大量の土砂が巻き上がり、それが辺りに撒き散らされる。

 カーディナルは何処へ行った。
俺は走りながらカーディナルを探した。

 ぶうんっ!

 風切り音をたてて大木が目の前に迫る。

「うおっ!」

 慌てて転がり、その下をくぐった。

「ううぅぅぅ」

 刺々頭が大木を振り回している。
完全に恨みの標的になっている。

 ドオオンッ!
ぶうんっ!
ドゴオオンッ!
びょおおっ!

 息つくひまもない。
これではカーディナルを探すどころではなかった。

 ボッ!

 目の前が突然明るくなった。
今度はなんだ。
それが巨大な火球だと気づく。

 俺はとっさに両腕をクロスしてそれをガードした。

 ボオオオンッ!

 爆発が起きる。
俺はそのまま後ろへ押し戻された。

「フレイムアローか……」

 カーディナルの攻撃か。
実質、三対一……いや、それ以上だ。
サイクロプスなど一人と数えて良いわけがない。
アイツ一人でいったい兵士何人分だ。

 サイクロプスの攻撃をかわすと、そこへフレイムアローが飛んでくる。
カーディナルに近付こうとすると、サイクロプスが邪魔をする。
これでは、ラチがあかない。

 俺は何か良い手はないか考えた。

「あれだ。
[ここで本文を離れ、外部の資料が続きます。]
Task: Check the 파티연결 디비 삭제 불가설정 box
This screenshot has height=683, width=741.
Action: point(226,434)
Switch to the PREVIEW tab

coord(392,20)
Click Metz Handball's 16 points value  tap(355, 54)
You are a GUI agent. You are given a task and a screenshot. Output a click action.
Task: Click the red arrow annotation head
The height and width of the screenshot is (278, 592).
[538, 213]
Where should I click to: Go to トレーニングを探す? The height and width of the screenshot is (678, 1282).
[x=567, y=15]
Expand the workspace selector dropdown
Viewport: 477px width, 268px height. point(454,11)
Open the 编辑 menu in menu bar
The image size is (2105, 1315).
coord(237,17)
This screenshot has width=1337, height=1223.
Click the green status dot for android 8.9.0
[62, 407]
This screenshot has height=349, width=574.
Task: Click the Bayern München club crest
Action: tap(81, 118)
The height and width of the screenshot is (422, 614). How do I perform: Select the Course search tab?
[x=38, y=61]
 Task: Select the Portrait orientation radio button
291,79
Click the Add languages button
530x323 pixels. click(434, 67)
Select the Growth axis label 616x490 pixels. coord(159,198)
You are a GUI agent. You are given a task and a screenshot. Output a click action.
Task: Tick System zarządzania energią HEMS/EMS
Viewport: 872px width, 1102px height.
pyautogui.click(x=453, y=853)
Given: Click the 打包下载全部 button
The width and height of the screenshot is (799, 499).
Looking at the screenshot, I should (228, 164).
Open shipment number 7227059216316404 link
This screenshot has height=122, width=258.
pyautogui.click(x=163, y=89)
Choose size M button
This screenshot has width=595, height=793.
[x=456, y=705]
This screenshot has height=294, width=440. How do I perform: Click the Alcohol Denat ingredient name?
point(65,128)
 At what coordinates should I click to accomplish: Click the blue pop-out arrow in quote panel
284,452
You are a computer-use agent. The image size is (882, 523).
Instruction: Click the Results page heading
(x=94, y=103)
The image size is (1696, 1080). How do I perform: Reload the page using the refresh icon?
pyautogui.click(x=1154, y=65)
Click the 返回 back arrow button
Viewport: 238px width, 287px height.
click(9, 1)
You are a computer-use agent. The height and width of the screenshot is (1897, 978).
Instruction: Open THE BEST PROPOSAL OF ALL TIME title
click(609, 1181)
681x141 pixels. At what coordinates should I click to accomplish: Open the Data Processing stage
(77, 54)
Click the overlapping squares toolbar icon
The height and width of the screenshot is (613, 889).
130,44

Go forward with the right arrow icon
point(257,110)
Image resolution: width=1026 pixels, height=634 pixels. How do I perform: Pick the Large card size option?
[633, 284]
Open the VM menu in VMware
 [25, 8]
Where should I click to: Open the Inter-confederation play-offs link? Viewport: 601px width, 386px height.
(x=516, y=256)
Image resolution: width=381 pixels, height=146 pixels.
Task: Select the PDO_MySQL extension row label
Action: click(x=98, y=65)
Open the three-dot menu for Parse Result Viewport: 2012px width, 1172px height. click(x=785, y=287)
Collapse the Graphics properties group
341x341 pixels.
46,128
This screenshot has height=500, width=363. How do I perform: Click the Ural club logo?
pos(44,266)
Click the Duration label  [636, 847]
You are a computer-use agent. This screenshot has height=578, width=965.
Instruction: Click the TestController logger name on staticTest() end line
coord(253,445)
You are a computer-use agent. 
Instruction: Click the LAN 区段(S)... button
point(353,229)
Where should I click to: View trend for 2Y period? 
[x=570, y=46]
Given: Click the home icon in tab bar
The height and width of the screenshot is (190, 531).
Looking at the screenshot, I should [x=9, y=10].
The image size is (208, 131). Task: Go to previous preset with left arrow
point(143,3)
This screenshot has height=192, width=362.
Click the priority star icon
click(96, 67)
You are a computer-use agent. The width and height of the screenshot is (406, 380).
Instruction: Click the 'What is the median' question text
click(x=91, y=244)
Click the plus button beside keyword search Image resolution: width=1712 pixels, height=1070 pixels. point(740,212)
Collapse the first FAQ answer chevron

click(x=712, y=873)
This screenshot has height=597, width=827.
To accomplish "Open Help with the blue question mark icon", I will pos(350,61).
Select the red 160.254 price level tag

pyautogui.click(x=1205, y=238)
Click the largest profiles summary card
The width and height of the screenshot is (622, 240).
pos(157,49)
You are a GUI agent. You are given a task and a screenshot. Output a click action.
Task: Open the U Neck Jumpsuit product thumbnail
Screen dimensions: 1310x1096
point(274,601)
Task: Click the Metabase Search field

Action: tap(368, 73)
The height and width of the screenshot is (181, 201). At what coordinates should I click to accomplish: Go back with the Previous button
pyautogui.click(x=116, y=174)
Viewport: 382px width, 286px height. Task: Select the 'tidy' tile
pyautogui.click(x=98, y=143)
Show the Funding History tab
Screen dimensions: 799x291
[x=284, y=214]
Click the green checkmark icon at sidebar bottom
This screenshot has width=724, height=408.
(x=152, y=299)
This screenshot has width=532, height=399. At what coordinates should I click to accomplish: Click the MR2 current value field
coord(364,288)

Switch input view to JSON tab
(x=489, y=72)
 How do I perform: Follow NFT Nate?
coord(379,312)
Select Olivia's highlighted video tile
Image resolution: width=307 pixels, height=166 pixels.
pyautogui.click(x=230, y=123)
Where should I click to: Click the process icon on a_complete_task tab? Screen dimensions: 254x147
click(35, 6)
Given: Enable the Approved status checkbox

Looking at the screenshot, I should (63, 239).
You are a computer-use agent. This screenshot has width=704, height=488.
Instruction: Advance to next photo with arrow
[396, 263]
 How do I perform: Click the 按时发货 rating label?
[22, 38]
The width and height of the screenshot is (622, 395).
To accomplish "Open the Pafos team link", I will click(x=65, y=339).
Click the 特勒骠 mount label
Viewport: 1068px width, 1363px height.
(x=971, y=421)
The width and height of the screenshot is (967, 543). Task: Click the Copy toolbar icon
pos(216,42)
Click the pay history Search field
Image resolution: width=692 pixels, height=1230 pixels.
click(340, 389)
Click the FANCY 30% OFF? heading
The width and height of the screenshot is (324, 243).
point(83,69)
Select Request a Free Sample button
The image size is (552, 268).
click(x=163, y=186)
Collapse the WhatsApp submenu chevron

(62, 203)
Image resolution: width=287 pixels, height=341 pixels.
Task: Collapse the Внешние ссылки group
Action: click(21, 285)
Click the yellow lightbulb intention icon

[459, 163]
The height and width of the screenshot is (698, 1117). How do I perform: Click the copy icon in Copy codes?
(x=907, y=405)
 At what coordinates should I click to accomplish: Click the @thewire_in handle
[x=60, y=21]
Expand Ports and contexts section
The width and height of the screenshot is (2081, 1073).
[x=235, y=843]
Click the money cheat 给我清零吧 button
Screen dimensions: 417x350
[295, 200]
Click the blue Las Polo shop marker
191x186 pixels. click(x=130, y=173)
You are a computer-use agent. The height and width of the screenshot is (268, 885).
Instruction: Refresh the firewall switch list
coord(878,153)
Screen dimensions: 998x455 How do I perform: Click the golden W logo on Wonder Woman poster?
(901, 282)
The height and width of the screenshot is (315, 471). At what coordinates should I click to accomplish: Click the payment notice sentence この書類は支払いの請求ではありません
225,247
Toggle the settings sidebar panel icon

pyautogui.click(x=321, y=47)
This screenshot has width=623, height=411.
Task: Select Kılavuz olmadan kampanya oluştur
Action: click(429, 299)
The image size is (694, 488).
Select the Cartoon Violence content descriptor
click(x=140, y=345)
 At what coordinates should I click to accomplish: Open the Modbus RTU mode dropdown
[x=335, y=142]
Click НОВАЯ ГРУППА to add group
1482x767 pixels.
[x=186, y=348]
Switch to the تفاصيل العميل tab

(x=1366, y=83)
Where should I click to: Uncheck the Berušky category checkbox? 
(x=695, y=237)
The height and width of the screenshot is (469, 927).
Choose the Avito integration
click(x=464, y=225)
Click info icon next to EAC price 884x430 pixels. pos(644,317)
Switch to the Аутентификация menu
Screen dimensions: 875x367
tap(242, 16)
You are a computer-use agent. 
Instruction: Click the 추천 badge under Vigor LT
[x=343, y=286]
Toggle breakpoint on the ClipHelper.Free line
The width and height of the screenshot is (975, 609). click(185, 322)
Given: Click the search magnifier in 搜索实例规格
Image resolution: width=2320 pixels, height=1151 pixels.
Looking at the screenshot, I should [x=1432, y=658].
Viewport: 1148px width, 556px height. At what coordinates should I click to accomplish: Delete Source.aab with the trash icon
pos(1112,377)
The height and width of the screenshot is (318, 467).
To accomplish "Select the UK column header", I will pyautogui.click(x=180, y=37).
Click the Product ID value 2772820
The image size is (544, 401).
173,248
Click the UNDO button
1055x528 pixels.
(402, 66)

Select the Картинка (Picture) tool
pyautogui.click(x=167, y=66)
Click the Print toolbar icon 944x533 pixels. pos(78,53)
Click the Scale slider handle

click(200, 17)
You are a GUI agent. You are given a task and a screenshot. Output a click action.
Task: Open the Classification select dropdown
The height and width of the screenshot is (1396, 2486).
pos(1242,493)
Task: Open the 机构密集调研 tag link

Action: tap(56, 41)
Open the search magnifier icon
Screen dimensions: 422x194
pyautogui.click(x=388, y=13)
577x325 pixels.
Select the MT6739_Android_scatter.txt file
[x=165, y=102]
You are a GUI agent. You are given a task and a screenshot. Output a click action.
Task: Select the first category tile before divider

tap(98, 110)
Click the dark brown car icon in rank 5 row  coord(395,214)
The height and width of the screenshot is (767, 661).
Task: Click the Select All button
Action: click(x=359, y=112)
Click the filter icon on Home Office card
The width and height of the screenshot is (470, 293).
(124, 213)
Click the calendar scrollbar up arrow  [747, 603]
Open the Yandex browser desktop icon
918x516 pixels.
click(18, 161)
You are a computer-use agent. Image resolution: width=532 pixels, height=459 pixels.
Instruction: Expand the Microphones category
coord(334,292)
試してみるか」

 俺は突然思い出した。

「消えろ……消えるんだ……!」

 姿の消し方はまだ慣れない。
消えるように集中するが、周りが慌ただしくて集中出来ない。
声に出して消えるよう試みるが中々消えなかった。

「あー!もう、なんなんだよ!」

 思わずかんしゃくを起こしてしまう。

 ボオオオンッ!

 油断したところにフレイムアローが命中した。

「くそったれ!」

 吹っ飛ばされて地面をゴロゴロと転がる。
変身していても、油断している状態でクリーンヒットすると体はビリビリとしびれた。
そう何度も食らって良い攻撃ではなさそうだ。

 俺は起き上がって辺りをうかがった。

 ?

 何故か追撃が来ない。
サイクロプスもウロウロしている。

「なんだ?」

 俺はゆっくりと注意しながら移動した。
フレイムアローも止んでいる。
俺は何気なく自分の腕を見た。

「あ」

 消えている。
何だか判らないが、夢中になっている間に消える事ができたようだ。

「俺を見失っていたのか……」

 今のうちにカーディナルを倒す。
早くしないとまた敵が増えるだけだ。
俺はなるべく音を発てないように、静かにカーディナルに近付いていった。

 背後を取った。
これでおしまいだ。

 カーディナルの後頭部を目掛けて、手刀を叩き込む。

しゅばっ!

 手刀を振り下ろした瞬間に、何故かカーディナルは飛び退いた。

 バレた?
俺は愕然とした。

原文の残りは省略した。